** AIM OF THE EXERCISE **
Which lines in the rows below contain the word "section"? Show each one in full.
---
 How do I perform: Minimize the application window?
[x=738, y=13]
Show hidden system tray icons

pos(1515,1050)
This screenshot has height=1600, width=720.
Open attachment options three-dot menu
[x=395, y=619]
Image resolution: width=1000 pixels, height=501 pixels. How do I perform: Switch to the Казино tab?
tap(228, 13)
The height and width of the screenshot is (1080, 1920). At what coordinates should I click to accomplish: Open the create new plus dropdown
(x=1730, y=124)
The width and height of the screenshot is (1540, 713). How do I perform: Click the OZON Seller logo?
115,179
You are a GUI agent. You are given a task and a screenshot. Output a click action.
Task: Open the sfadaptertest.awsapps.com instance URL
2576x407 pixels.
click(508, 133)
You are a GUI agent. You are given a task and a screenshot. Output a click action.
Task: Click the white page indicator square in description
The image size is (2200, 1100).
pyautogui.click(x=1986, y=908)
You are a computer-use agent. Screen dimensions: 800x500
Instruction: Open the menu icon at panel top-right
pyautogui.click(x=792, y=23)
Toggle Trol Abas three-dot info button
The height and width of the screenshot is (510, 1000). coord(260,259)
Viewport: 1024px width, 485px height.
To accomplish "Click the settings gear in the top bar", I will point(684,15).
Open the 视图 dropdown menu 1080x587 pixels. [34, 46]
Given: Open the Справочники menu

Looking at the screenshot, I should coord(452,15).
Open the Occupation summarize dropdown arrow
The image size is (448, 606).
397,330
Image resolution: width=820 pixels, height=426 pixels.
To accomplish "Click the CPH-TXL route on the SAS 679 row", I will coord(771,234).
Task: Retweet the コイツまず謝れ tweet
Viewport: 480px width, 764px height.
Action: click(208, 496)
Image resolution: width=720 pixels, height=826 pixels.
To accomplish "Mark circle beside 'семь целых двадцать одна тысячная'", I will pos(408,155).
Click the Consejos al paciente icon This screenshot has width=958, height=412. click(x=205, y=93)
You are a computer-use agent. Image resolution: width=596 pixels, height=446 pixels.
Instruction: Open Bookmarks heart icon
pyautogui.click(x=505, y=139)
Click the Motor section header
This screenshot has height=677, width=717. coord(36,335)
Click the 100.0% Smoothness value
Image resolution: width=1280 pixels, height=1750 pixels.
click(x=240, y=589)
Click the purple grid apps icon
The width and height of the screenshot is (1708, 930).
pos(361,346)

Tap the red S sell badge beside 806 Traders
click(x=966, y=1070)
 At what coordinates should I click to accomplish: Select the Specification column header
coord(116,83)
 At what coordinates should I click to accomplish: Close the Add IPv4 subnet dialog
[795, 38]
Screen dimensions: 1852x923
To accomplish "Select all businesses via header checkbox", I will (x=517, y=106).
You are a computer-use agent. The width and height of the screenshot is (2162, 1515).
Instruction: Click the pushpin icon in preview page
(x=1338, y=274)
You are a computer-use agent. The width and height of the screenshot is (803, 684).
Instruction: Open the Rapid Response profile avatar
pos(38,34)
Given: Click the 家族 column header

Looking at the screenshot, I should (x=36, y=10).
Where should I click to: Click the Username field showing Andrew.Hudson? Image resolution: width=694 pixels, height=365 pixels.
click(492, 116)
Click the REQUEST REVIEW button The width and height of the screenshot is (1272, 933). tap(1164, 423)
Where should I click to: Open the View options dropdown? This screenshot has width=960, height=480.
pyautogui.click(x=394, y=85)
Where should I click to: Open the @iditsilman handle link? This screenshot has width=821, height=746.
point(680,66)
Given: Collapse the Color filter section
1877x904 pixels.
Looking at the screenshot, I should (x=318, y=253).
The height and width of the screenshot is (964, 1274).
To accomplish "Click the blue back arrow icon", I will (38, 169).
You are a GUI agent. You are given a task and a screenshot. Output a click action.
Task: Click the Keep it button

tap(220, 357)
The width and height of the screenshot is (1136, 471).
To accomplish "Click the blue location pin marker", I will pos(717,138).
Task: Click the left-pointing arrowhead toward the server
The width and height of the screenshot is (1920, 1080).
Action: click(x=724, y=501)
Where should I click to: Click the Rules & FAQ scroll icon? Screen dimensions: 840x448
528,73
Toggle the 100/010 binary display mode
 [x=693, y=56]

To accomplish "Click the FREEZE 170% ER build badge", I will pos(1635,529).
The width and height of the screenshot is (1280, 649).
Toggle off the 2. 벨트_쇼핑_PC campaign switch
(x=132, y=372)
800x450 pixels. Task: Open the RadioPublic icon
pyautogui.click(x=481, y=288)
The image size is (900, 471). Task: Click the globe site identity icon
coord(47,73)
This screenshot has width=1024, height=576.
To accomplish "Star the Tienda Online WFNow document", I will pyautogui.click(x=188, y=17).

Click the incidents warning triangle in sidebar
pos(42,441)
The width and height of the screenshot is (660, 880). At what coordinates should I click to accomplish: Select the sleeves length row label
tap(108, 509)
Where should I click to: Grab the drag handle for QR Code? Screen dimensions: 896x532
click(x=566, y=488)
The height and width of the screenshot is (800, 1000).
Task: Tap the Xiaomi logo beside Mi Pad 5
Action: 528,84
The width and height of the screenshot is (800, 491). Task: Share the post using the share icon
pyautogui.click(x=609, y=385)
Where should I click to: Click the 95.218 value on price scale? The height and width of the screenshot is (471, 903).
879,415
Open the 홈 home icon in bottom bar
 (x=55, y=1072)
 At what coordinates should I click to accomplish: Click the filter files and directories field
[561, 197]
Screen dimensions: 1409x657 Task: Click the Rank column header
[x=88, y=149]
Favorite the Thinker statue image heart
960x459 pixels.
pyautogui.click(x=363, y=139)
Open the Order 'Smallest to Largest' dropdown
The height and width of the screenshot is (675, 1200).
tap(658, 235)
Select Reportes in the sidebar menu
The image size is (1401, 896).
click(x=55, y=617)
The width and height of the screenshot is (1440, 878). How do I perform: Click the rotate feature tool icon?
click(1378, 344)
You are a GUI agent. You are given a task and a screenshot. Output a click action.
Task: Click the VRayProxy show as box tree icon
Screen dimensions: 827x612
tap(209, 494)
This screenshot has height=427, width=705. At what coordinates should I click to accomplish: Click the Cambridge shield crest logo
---
** WRITTEN SOLUTION **
Click the Motor section header
Given: Collapse the Color filter section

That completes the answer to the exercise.